[Opening Provided entries section]

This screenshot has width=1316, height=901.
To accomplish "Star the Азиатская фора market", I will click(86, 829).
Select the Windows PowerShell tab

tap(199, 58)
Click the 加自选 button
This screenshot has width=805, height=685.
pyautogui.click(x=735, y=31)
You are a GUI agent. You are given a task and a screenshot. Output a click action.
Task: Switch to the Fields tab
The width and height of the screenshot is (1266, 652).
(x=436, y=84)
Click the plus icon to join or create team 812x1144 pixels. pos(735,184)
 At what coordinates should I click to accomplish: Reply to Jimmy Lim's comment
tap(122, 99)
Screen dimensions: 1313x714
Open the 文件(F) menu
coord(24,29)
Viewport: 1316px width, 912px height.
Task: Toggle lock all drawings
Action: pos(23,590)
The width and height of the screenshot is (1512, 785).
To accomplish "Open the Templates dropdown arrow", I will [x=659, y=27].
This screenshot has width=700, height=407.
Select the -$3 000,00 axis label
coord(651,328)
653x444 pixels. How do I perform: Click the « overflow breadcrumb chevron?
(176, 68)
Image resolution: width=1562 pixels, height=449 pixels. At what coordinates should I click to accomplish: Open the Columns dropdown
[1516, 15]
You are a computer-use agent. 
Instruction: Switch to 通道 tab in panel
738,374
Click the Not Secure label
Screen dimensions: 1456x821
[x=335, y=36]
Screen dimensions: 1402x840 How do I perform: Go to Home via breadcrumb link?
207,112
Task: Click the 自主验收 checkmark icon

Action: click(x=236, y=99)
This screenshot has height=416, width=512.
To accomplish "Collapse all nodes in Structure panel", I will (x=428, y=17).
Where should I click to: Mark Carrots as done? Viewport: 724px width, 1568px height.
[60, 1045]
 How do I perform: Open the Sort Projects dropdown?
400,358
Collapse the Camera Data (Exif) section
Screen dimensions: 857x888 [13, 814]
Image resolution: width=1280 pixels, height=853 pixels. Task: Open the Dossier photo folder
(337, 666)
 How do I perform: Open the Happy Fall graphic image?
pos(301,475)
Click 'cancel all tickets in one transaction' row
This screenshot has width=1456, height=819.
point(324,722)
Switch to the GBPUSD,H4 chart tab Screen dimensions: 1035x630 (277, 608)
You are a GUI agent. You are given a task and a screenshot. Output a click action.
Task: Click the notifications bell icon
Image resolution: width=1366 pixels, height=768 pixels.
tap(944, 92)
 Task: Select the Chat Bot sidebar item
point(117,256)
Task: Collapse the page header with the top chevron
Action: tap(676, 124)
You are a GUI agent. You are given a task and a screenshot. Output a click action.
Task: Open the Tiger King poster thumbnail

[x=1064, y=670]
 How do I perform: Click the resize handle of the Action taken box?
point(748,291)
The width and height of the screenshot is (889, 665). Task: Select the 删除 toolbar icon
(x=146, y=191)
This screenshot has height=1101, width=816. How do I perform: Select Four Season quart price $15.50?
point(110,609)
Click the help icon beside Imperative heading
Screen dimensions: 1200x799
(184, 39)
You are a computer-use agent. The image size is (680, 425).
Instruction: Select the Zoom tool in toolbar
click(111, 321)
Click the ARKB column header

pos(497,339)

[Closing Provided entries section]

● What you are asked to do: Give back exactly the lines above, from the line containing "Task: Switch to the Fields tab" through the line containing "Screen dimensions: 1313x714", with both end lines and nothing more.

● Result of this task:
Task: Switch to the Fields tab
The width and height of the screenshot is (1266, 652).
(x=436, y=84)
Click the plus icon to join or create team 812x1144 pixels. pos(735,184)
 At what coordinates should I click to accomplish: Reply to Jimmy Lim's comment
tap(122, 99)
Screen dimensions: 1313x714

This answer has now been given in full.